How to run the tests:

There’s a script for running the tests. It’s called testit

    $ cd $LLVM/libcxx/test ; ./testit

where $LLVM/libcxx is where libc++ is checked out. This takes about 30 minutes to run. Without Address Sanitizer, libc++ fails 12 out of the 4348 tests on my system.

Running the tests with Address Sanitizer

    $ cd $LLVM/libcxx/test ; CC=/path/to/tot/clang++ OPTIONS= "-std=c++11 -stdlib=libc++ -fsanitize=address" ./testit

Note: the default options are “-std=c++11 -stdlib=libc++”, that’s what you get if you don’t specify anything.This takes about 92 minutes; just a bit more than three times as long. With Address Sanitizer, libc++ fails 54 tests (again, out of 4348)

What are the failures?

• In 11 tests, Address Sanitizer detected a one-byte write outside a heap block. All of these involve iostreams. I created a small test program that ASan also fires on, and sent it to Howard Hinnant (who wrote most of libc++), and he found a place where he was allocating a zero-byte buffer by mistake. One bug, multiple failures. He fixed this in revision 177452.
• 2 tests for std::random were failing. This turned out to be an off-by-one error in the test code, not in libc++. I fixed these in revisions 177355 and 177464.
• Address Sanitizer detected memory allocations failing in 4 cases. This is expected, since some of the tests are testing the memory allocation system of libc++. However, it appears that ASan does not call the user-supplied new_handler when memory allocation fails (and may not throw std::bad_alloc, ether). I have filed PR15544 to track this issue.
• 25 cases are failing where the program is failing to load, due to a missing symbol. This is most commonly std::__1::__get_sp_mut(void const *), but there are a couple others. Howard says that this was added to libc++ after 10.8 shipped, so it’s not in the dylib in /usr/lib. If the tests are run with a copy of libc++ built from source, they pass.
• There are the 12 cases that were failing before enabling Address Sanitizer.

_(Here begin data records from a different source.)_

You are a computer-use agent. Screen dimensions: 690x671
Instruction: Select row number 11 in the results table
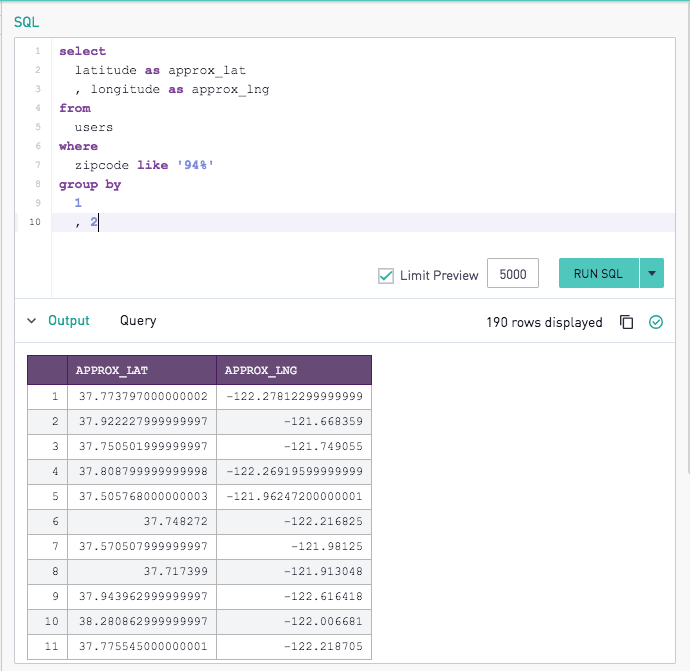coord(46,645)
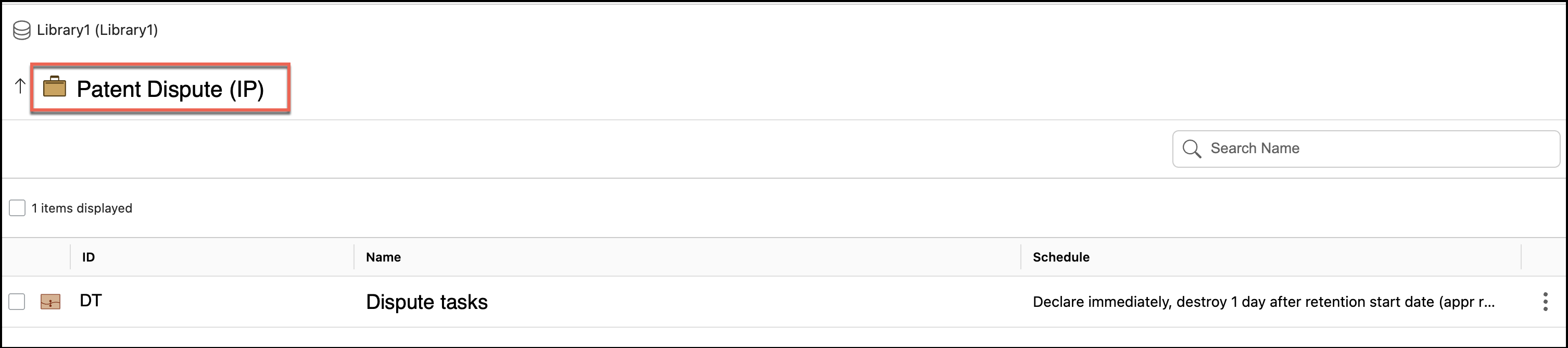Image resolution: width=1568 pixels, height=348 pixels.
Task: Open the DT row more-options menu
Action: [x=1545, y=302]
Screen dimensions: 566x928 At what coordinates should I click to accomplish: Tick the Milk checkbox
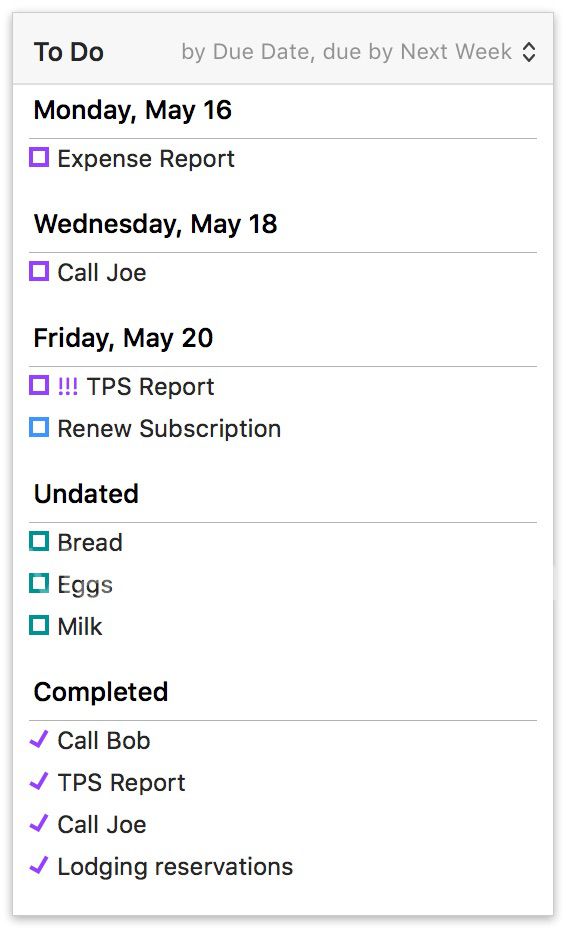point(39,625)
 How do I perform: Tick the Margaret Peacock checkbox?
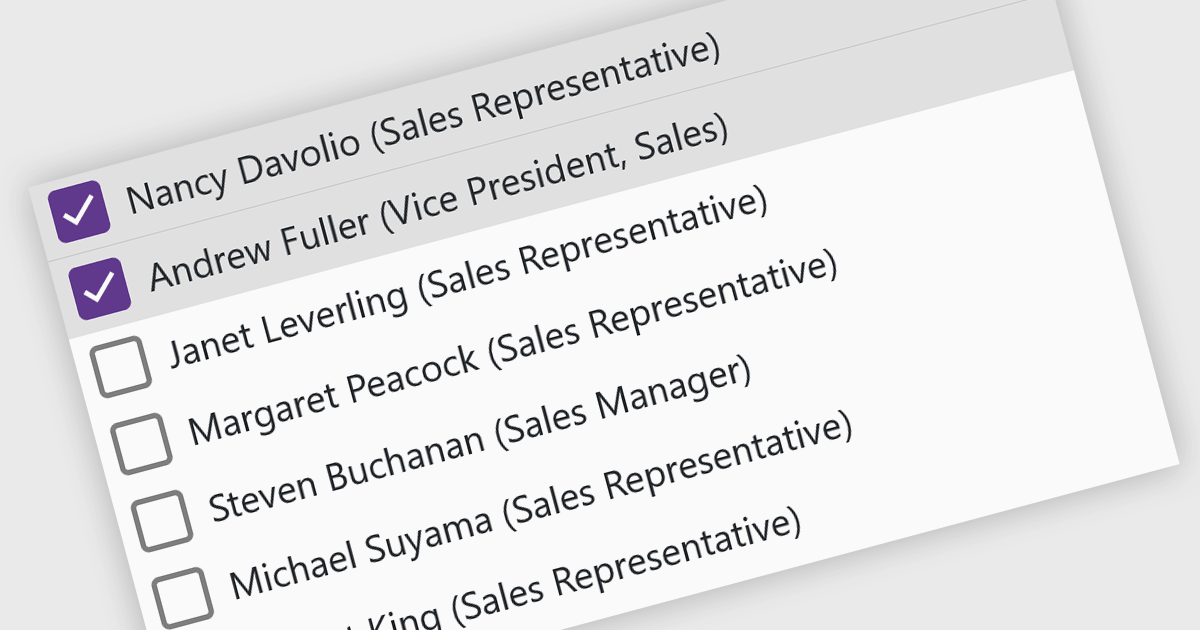140,441
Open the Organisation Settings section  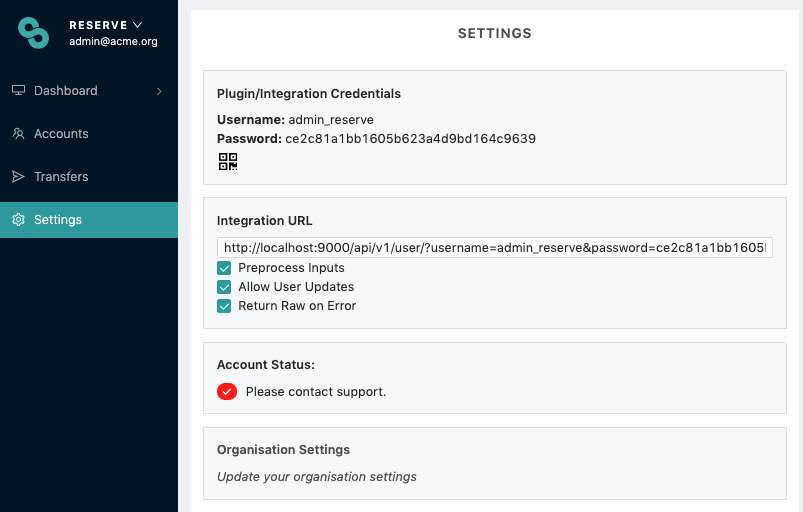(283, 450)
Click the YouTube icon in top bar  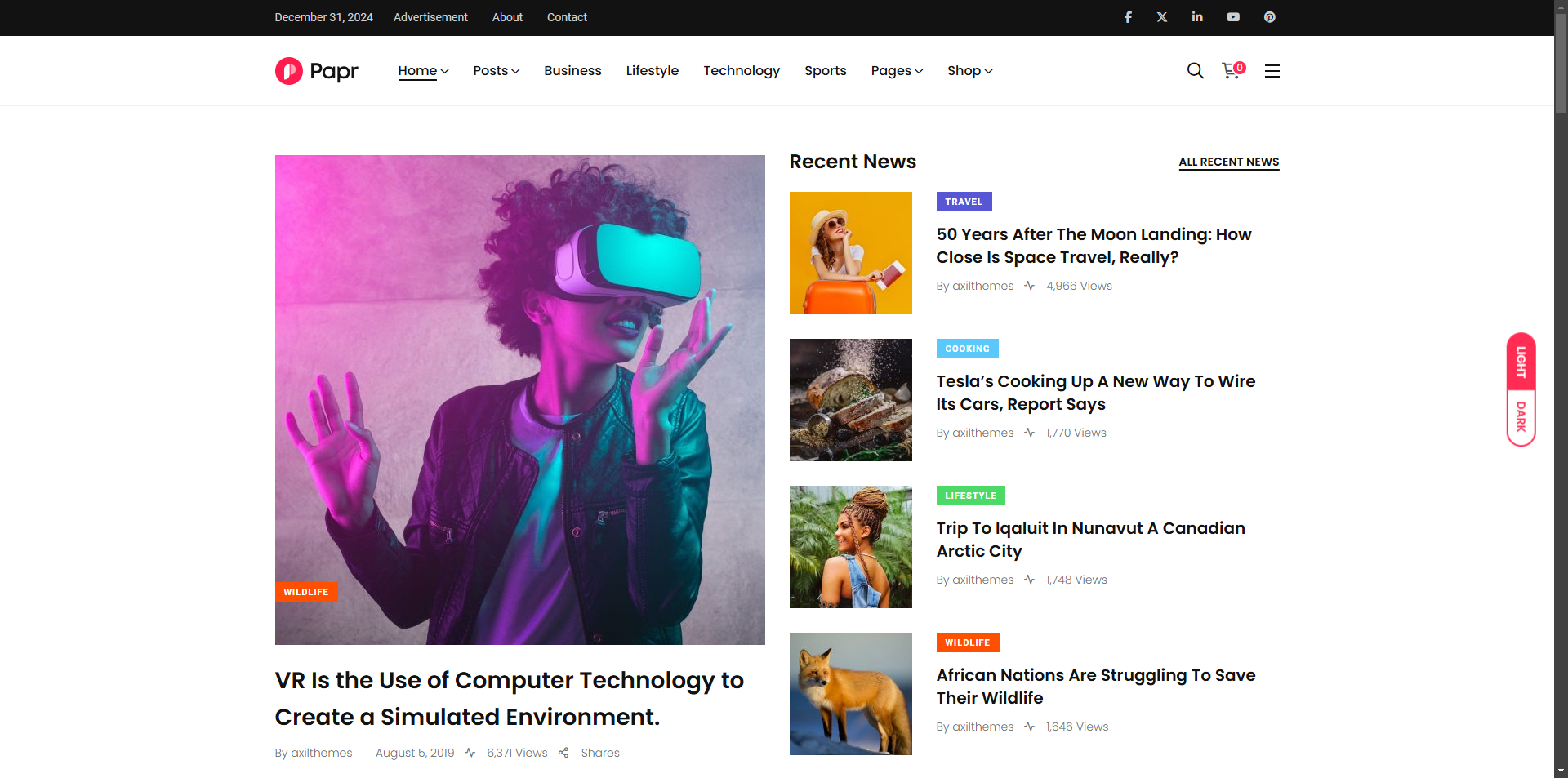[1233, 17]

Once Howard and I fixed the random tests and the bug in the iostreams code, I re-ran the tests using a recently build libc++.dylib.

$ cd $LLVM/libcxx/test ; DYLD_LIBRARY_PATH=$LLVM/libcxx/lib CC=/path/to/tot/clang++ OPTIONS= "-std=c++11 -stdlib=libc++ -fsanitize=address" ./testit

This gave us 16 failures:

• The 4 failures that have to do with memory allocation failures.
• The 12 failures that we started with.

Conclusion

I’m glad to see that there were so few problems in the libc++ code. It’s a fundamental building block for applications on Mac OS X (and, as llvm becomes more popular, other systems). And now it’s better than it was when we started this exercise.However, we did find a couple bugs in the test suite, and one heap-smashing bug in libc++. We also found a limitation in Address Sanitizer, too - which the developers are working on addressing.